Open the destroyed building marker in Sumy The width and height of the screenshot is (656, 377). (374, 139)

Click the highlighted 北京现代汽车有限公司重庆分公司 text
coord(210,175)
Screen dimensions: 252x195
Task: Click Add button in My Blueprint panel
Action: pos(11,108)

**Task requirements:**
Please reproduce each entry exactly as it appears.

**Written answer:**
Open the destroyed building marker in Sumy The width and height of the screenshot is (656, 377). (374, 139)

Click the highlighted 北京现代汽车有限公司重庆分公司 text
coord(210,175)
Screen dimensions: 252x195
Task: Click Add button in My Blueprint panel
Action: pos(11,108)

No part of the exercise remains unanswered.